Trump wants to slash EPA workforce, budget
WASHINGTON — The former head of President Donald Trump’s transition team at the Environmental Protection Agency said Thursday he expects the new administration to seek significant budget and staff cuts.
Myron Ebell said in an interview with The Associated Press that Trump is likely to seek significant reductions to the agency’s workforce — currently about 15,000 employees nationwide. Ebell, who left the transition team last week, declined to discuss specific numbers of EPA staff that could be targeted for pink slips.
Asked what he would personally like to see, however, Ebell said slashing the agency’s size by about half would be a good start.
“Let’s aim for half and see how it works out, and then maybe we’ll want to go further,” said Ebell, who has returned to his position as director of the Center for Energy and Environment at the Competitive Enterprise Institute.

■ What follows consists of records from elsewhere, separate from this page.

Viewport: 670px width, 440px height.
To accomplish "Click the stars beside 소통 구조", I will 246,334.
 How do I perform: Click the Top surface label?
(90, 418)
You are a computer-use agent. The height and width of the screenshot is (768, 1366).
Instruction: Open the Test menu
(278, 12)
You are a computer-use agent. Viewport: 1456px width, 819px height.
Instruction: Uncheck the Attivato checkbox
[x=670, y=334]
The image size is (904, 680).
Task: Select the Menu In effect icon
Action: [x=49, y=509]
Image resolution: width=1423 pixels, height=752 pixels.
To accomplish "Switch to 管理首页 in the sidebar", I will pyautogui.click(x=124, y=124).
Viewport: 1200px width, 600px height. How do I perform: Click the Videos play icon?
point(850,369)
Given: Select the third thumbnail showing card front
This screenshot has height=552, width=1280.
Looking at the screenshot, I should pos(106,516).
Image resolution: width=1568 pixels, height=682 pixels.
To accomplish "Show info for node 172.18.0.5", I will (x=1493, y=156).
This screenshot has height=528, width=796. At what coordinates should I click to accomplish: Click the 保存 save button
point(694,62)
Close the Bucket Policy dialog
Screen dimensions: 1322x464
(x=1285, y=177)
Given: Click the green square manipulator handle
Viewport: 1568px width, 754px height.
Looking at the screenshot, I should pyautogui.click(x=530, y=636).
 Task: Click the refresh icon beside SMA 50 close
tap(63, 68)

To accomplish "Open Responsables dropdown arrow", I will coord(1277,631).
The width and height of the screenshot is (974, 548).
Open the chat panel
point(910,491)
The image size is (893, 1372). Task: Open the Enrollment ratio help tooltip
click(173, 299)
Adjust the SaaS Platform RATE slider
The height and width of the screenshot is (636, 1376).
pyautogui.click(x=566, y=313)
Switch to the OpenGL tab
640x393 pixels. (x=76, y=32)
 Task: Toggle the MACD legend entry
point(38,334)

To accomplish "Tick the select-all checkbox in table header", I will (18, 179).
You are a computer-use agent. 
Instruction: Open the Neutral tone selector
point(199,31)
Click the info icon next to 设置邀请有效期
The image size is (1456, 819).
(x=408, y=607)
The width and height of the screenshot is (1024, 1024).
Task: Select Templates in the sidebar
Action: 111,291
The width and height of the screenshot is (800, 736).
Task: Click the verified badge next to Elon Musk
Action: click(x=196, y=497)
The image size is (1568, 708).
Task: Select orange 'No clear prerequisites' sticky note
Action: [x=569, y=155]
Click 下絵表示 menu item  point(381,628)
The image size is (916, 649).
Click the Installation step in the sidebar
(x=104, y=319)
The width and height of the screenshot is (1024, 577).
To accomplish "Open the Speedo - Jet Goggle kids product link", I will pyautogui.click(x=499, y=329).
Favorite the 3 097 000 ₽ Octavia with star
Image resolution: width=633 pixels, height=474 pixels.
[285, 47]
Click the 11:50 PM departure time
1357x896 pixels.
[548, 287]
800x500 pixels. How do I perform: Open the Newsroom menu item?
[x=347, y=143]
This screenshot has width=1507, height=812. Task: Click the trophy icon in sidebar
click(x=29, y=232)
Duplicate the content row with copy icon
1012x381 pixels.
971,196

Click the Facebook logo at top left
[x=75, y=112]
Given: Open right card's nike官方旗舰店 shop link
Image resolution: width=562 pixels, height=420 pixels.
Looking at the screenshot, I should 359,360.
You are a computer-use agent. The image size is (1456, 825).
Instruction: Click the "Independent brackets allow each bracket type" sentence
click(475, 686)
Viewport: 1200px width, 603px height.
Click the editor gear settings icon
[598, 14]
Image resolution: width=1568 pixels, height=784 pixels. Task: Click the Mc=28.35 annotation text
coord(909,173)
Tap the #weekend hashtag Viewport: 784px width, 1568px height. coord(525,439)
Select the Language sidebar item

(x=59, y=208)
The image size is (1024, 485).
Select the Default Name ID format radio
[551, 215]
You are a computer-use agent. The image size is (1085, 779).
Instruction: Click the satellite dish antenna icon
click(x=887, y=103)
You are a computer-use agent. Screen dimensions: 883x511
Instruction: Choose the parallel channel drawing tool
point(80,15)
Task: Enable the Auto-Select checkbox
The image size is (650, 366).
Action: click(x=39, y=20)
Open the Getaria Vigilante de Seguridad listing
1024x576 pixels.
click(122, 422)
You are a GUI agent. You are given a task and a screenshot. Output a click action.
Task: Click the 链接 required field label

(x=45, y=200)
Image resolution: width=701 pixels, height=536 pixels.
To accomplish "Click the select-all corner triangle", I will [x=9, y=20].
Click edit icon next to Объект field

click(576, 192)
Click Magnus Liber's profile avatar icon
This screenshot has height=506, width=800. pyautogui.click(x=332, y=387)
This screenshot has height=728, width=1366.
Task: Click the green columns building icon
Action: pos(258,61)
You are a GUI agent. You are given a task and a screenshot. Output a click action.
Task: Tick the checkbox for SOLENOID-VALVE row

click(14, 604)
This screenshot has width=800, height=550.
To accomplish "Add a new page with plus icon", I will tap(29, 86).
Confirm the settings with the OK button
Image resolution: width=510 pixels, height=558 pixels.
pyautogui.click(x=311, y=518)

The conservative think tank in Washington opposes “global-warming alarmism” and receives a portion of its funding from corporations and individuals that profit from the continued burning of fossil fuels. Ebell has long been a vocal critic of federal environmental regulations, which he claims are strangling the nation’s economy and impeding job growth.
Though he kept specific recommendations he made to the White House confidential, Ebell suggested it was reasonable to expect the president to seek a cut of about $1 billion from the EPA’s roughly $8 billion annual budget.